▶ TASK TO COMPLETE
Keep only those lines of the records that include the string "agent".

▶ SOURCE DATA
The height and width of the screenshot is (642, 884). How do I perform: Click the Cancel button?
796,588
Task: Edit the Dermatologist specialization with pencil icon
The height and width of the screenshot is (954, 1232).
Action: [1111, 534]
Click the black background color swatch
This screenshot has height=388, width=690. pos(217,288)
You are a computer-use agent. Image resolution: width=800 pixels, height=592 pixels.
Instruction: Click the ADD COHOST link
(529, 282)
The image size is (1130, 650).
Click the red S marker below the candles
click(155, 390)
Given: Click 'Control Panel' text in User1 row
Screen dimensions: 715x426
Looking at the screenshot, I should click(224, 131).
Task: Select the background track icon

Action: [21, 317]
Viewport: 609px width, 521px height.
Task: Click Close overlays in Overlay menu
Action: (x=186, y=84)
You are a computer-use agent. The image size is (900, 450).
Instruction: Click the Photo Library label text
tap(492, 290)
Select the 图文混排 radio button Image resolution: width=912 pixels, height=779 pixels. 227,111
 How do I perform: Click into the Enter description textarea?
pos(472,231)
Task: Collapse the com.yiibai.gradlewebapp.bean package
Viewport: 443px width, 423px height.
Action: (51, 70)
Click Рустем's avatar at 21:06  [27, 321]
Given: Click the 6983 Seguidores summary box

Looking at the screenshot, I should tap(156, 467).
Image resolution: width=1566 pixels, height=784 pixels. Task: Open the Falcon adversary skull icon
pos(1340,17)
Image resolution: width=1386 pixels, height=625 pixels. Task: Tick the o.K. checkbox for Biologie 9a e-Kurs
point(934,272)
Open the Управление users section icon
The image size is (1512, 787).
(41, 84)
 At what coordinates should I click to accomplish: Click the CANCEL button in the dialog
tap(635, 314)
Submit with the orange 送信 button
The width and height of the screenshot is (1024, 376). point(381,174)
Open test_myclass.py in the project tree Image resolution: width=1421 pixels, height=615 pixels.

▶ REPLY
You are a computer-use agent. Image resolution: width=800 pixels, height=592 pixels.
You are a computer-use agent. The image size is (900, 450).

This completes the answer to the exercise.